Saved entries
• • • •

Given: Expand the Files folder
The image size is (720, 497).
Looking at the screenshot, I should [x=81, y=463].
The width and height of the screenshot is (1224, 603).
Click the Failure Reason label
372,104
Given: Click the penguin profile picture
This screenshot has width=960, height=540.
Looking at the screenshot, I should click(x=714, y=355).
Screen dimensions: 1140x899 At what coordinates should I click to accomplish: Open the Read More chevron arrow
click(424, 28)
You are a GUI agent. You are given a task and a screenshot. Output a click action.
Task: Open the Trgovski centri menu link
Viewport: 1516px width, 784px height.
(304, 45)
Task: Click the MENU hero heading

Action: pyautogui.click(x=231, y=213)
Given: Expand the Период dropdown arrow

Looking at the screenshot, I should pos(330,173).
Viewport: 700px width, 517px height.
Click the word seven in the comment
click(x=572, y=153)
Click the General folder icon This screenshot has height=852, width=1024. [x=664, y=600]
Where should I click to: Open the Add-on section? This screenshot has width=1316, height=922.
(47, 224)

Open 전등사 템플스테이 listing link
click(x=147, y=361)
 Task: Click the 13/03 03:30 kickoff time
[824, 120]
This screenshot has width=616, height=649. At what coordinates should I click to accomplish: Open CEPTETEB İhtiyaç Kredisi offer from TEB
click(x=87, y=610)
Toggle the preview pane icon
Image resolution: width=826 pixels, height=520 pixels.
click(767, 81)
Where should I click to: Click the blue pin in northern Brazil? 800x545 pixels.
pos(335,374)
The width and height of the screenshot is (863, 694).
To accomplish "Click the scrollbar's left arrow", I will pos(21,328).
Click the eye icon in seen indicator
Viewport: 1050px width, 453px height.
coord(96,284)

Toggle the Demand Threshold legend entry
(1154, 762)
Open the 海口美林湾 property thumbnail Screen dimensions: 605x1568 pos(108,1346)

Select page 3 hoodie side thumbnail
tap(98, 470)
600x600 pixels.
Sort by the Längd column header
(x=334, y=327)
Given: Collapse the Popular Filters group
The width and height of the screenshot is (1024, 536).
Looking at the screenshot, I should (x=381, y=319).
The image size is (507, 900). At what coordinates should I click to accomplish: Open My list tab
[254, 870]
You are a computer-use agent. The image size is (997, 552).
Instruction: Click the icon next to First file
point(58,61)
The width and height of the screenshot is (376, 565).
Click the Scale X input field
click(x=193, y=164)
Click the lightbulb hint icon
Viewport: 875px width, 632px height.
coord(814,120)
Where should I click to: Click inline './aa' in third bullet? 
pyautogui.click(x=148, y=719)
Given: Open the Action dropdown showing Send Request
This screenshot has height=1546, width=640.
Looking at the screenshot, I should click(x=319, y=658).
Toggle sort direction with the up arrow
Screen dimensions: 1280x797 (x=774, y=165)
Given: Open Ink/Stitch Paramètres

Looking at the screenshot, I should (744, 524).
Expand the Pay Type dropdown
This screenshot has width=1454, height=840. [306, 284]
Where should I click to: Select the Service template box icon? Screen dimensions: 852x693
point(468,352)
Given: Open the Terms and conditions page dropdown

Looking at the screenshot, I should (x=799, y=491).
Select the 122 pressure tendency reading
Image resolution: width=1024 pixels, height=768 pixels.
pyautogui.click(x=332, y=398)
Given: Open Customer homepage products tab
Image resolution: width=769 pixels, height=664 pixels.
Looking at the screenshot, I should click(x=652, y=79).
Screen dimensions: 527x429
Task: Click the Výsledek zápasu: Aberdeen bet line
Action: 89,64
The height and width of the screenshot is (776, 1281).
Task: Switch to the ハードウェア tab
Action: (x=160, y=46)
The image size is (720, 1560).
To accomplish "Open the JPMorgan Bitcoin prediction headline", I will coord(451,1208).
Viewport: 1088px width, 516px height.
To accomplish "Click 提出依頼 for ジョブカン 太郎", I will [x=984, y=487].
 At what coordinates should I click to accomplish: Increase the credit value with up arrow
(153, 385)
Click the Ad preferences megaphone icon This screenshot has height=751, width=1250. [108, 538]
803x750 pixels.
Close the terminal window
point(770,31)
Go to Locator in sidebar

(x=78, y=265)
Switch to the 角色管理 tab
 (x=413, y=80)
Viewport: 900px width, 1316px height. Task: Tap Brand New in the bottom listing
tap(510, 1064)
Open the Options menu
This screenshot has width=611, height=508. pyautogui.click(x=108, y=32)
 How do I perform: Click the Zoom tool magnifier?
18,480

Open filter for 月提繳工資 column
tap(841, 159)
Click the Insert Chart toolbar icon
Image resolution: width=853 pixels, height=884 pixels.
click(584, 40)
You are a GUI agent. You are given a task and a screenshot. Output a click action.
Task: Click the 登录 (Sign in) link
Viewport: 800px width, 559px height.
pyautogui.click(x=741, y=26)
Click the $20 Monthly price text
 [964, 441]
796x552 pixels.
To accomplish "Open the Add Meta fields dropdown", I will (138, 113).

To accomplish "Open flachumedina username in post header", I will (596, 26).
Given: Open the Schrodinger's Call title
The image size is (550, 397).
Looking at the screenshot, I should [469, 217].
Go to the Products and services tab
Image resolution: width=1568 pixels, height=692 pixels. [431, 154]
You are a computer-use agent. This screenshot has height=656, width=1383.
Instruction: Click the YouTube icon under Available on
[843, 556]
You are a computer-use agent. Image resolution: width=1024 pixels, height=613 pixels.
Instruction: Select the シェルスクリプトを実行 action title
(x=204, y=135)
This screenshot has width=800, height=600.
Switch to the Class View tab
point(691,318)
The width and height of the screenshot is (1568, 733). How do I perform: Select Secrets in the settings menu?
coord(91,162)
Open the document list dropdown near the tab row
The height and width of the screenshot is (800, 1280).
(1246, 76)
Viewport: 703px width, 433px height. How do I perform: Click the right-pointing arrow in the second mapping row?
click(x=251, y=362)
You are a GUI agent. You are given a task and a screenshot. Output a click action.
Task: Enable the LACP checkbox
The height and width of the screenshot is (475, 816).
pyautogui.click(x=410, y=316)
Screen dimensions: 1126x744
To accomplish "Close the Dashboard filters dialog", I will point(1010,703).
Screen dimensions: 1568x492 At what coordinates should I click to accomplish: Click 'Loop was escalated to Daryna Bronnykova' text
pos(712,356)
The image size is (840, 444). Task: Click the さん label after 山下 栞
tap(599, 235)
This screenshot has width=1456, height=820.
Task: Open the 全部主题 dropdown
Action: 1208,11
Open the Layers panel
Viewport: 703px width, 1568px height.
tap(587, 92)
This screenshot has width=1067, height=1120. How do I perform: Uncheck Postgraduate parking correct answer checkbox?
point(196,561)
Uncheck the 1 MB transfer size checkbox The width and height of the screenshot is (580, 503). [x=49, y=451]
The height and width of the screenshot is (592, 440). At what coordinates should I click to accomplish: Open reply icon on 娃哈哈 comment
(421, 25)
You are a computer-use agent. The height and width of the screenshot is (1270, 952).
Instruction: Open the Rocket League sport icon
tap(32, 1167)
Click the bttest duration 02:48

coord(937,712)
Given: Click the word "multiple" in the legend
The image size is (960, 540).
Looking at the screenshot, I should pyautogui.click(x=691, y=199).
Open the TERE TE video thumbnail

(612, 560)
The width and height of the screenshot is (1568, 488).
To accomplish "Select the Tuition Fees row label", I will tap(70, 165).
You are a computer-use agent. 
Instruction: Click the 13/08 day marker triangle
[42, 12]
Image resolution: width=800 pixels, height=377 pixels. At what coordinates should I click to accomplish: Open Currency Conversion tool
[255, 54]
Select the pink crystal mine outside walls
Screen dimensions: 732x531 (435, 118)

• • • •

• **Work instructions**
Please count the lines above containing "agent"; number only.

• **Response to the exercise**
8